Epochs of each remaining infant were averaged separately for each STIMULUS DURATION, STIMULUS TYPE, and AGE GROUP. The mean number of epochs is reported in Table 1. No significant differences were found for average epoch numbers between conditions or groups.

Table 1 The mean number of epochs remaining after preprocessing was reported separately for STIMULUS DURATION, STIMULUS TYPE, and AGE GROUP.

ERP analysis

First, we calculated the difference waveforms by subtracting the average ERP elicited by short stimuli from the average ERP elicited by the corresponding long ones. Then to compare the age groups, we applied the cluster-based statistic to avoid biased choices of time points and electrodes of interest while investigating scalp ERPs 33. Specifically for every sample (i.e., each electrode and time point across averaged epochs), a t-value was calculated between the two age groups, thus creating pairwise group contrast matrices. Selected samples were then clustered in connected sets, on the basis of temporal and spatial adjacency. Cluster-level statistics were calculated by taking the sum of the t-values for every cluster. The significance probability for the cluster-based statistic was then calculated via the Monte Carlo method with a 0.05 p cut-off. More in-depth, subjects belonging to different groups were randomly sorted and the test statistic was calculated on these random partitions. The number of random permutations needed to construct the histogram of the test statistics was set to 1000. Within this framework, p-values were the proportion of random partitions that resulted in a larger statistic than the observed one. A p-value was extracted for each cluster. This process was separately done for the tone and the noise condition. All steps were completed using the Brainstorm toolbox (version 2022 February)32.

Source localization

The Brainstorm toolbox was also used to perform EEG source reconstruction, following the protocol of previous studies62. The noise covariance matrix was computed over the baseline and block by block, in order to avoid effects caused by slow drifts in the data. Age-appropriate templates for both groups were used to derive default anatomical regions30, which, along with the default electrode locations, were entered into the forward boundary element head model (BEM) provided by the openMEEG algorithm63. The tissue conductivity values were those used in O’Reilly et al.30 in 7-months-old infants (0.33 S/m for the grey matter, 0.0041 S/m for the skull, and 0.33 S/m for the scalp).

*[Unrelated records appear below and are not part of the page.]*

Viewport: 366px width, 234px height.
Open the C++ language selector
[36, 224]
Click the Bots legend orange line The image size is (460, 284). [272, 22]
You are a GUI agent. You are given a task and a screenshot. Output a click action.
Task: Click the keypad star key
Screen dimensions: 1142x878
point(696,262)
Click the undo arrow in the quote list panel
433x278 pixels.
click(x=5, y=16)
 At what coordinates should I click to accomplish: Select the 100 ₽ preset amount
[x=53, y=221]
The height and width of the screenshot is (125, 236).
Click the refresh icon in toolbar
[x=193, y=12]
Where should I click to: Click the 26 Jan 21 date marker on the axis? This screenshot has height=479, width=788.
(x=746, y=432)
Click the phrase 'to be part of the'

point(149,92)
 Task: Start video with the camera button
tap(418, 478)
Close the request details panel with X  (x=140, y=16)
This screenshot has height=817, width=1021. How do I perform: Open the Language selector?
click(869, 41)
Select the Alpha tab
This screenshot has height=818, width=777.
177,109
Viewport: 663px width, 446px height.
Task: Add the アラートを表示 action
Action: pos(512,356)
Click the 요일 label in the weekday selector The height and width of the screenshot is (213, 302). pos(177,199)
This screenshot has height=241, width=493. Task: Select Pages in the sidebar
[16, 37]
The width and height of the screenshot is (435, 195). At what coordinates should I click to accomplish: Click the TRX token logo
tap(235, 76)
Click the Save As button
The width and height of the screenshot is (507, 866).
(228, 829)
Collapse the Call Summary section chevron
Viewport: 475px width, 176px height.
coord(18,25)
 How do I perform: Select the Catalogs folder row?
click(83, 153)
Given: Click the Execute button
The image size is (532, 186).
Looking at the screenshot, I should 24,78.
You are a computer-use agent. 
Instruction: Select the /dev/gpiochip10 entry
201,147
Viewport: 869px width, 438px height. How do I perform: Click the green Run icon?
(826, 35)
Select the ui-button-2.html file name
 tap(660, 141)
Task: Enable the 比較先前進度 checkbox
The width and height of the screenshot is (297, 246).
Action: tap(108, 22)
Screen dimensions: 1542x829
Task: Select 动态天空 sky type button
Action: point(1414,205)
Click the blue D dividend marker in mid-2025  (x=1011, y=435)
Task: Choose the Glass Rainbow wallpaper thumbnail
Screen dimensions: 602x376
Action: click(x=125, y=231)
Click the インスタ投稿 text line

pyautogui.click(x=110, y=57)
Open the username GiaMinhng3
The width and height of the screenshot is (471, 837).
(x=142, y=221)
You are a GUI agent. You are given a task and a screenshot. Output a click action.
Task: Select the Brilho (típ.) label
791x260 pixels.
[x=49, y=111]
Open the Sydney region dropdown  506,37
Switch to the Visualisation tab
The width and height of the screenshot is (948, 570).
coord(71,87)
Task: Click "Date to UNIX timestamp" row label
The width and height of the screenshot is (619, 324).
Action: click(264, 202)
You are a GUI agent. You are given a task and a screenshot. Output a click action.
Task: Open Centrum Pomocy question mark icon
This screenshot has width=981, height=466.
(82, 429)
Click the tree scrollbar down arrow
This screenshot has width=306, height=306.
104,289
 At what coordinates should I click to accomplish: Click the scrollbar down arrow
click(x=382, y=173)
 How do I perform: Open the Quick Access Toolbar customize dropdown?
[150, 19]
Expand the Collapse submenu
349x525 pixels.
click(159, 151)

For the modeling of time-varying source signals, (current density) of all cortical voxels, a minimum norm estimate inverse solution was applied after appropriate noise covariance estimation. Matrices were then scaled through dynamical Statistical Parametric Mapping normalization64. Averaging current density across voxels yielded time series for 62 cortical areas (region of interest ROIs), defined by the standardized parcellation scheme introduced by Desikan and Killiany65. Finally, for all ROIs, we extracted the average signal for the corresponding ERP peak windows defined through the cluster-based statistic, separately for each SOUND DURATION (short, long), STIMULUS TYPE (tones, noise), and AGE GROUP (4, 9 months). We then applied nonparametric permutation testing on cortical source activity maps. Specifically, we compared long vs. short stimuli separately for tones and noises and for each age group through a paired t-test (p < 0.05). STIMULUS DURATION labels were permuted 500 times through the Monte Carlo method to create the histogram of the test statistic. Time windows of interest were defined by referring to points differentiating the two age groups after the application of the cluster-based statistic.